**What this task involves**
Please copy the listing from its start through the line containing "tree-item: Okklusogramm is", substituting "screen capture" for "screenshot" and leaving everything else unchanged.

Records in a dataset:
········
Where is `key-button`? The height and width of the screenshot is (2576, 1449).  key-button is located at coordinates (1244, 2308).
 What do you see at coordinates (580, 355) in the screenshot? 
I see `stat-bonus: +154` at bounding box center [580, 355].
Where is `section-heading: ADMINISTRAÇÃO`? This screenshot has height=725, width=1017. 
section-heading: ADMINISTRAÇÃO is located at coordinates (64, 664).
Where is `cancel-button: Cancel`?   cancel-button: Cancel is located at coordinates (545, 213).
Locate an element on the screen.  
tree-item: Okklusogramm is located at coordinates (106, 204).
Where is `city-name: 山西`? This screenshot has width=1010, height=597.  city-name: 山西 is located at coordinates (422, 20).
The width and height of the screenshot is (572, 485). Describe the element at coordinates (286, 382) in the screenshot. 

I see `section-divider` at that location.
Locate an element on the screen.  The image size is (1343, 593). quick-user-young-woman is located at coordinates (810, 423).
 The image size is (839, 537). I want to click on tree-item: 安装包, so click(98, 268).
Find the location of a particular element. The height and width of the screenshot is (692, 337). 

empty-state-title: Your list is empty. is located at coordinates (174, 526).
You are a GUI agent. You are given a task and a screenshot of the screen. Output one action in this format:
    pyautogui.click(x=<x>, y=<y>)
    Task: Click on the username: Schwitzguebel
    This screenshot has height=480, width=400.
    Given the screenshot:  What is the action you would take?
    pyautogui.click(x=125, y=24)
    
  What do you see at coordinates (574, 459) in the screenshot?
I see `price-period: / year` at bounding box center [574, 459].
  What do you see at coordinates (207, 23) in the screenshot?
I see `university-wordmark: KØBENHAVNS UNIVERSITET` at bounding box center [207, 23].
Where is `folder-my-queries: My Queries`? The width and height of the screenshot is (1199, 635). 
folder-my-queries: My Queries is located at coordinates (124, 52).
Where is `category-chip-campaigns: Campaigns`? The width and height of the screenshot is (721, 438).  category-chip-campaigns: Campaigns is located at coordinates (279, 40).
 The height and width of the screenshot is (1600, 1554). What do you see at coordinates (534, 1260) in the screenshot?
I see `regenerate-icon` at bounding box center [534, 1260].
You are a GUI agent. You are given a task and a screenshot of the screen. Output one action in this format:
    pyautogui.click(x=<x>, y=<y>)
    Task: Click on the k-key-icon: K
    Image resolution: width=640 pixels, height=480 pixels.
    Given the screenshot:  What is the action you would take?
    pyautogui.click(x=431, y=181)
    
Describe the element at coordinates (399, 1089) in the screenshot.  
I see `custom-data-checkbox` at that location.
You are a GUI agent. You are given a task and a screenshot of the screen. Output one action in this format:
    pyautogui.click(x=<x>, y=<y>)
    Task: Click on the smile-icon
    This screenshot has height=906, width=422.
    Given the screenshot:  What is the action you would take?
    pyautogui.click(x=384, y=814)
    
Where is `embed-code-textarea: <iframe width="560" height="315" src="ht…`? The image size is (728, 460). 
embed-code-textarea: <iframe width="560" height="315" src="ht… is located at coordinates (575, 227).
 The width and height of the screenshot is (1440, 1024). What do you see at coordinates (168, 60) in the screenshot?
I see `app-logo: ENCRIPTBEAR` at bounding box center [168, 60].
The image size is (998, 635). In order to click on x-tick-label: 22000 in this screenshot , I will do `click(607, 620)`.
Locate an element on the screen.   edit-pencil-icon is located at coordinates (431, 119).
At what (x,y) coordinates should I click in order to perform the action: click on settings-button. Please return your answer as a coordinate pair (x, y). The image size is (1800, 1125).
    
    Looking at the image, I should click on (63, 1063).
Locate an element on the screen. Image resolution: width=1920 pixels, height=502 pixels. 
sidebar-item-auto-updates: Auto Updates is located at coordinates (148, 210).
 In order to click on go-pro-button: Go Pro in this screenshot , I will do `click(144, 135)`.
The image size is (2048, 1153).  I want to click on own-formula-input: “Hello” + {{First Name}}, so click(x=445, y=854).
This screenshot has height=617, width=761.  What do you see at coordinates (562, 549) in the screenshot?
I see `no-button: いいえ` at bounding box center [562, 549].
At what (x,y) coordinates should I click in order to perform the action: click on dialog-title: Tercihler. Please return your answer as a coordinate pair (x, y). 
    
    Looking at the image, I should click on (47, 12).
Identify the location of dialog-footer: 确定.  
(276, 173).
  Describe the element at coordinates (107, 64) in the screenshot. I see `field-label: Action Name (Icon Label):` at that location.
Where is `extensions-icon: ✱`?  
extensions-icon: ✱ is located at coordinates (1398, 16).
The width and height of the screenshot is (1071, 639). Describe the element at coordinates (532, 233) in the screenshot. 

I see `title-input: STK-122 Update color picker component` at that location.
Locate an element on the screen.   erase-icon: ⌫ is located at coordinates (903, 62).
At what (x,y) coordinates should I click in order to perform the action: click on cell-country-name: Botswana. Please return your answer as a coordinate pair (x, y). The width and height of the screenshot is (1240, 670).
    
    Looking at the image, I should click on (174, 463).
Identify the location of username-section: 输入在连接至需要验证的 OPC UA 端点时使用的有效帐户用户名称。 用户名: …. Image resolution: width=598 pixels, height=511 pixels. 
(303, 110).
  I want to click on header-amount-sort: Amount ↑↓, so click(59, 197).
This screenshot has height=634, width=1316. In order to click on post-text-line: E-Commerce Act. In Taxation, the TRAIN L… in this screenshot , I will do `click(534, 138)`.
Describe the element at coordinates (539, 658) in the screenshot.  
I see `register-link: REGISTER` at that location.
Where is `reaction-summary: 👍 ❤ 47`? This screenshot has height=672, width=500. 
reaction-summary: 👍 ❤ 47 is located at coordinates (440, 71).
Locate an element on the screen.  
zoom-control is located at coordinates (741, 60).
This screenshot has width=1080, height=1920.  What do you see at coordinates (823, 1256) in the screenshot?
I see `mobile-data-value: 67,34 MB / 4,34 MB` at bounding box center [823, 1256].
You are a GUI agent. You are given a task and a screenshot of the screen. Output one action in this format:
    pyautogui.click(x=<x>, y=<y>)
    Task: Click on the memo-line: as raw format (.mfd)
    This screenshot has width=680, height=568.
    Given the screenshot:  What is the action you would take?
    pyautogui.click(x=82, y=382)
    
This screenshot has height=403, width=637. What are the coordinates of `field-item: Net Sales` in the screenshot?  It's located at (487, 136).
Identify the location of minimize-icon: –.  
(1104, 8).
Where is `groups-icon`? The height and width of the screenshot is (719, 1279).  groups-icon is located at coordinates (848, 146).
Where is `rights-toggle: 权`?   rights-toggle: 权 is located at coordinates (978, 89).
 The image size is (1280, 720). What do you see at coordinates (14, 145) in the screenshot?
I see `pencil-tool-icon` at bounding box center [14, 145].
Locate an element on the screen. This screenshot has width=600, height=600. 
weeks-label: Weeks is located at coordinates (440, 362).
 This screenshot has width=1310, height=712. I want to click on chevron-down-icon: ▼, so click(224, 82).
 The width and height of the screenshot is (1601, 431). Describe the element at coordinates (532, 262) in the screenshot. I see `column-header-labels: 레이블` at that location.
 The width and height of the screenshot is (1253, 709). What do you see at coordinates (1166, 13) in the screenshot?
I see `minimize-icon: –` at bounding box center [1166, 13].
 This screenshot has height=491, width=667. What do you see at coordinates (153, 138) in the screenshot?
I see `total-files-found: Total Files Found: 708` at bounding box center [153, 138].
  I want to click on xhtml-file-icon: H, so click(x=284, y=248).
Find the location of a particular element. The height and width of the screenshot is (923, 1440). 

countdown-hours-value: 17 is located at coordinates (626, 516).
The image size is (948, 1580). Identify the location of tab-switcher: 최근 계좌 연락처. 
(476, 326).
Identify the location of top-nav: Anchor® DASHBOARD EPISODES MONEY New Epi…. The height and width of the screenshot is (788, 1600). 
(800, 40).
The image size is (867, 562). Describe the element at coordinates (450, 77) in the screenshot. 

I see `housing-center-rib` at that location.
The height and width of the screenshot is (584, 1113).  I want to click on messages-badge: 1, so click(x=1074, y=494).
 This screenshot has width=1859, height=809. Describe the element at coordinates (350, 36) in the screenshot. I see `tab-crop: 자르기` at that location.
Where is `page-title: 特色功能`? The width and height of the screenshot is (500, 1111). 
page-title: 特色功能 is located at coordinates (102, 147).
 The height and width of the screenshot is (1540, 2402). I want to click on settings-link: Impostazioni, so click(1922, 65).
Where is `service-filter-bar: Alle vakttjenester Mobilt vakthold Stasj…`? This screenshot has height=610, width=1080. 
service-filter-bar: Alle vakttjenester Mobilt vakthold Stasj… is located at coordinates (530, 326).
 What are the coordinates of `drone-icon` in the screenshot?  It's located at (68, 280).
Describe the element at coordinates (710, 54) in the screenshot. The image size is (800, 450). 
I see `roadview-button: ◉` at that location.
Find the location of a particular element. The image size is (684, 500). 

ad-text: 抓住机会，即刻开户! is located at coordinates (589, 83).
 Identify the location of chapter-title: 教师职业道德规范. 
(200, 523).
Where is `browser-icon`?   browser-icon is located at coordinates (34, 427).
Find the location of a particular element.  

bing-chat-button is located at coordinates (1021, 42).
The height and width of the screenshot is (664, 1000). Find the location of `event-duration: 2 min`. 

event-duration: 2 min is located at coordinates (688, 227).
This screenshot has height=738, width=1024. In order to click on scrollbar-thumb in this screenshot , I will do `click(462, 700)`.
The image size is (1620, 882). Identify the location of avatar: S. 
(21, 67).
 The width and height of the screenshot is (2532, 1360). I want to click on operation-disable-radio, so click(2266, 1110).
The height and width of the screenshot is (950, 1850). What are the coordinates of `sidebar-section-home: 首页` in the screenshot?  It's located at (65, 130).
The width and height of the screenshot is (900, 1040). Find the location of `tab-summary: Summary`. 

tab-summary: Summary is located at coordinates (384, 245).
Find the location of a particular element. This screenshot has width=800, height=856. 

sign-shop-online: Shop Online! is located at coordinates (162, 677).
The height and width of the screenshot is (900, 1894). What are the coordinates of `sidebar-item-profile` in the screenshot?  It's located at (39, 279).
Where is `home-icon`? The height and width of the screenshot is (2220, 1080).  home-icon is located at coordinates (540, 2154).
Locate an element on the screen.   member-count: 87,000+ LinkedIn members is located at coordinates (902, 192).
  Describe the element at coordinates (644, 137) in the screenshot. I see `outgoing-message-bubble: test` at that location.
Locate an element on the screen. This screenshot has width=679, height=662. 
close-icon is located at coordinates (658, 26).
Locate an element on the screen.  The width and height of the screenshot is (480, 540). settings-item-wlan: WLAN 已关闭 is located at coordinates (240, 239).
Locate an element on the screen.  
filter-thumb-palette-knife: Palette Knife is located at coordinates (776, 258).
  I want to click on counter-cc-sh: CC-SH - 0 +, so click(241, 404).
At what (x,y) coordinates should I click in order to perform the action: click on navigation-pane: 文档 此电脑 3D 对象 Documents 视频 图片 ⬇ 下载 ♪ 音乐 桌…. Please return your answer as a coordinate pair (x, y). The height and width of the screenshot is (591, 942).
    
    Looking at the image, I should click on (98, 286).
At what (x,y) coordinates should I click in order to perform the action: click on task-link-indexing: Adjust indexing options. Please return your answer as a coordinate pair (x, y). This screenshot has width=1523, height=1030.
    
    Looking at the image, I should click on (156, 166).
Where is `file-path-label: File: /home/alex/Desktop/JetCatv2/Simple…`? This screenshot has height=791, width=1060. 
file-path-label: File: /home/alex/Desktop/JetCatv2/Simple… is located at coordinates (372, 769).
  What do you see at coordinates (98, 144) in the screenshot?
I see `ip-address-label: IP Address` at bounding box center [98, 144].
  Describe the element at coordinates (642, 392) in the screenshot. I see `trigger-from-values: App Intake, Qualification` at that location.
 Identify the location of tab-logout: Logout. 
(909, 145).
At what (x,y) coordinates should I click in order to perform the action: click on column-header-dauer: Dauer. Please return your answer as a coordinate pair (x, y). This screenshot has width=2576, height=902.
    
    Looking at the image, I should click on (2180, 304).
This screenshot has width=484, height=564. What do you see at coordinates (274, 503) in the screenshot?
········
**Answer box**
Where is `key-button`? The height and width of the screen capture is (2576, 1449).  key-button is located at coordinates (1244, 2308).
 What do you see at coordinates (580, 355) in the screen capture? 
I see `stat-bonus: +154` at bounding box center [580, 355].
Where is `section-heading: ADMINISTRAÇÃO`? This screen capture has height=725, width=1017. 
section-heading: ADMINISTRAÇÃO is located at coordinates (64, 664).
Where is `cancel-button: Cancel`?   cancel-button: Cancel is located at coordinates (545, 213).
Locate an element on the screen.  
tree-item: Okklusogramm is located at coordinates (106, 204).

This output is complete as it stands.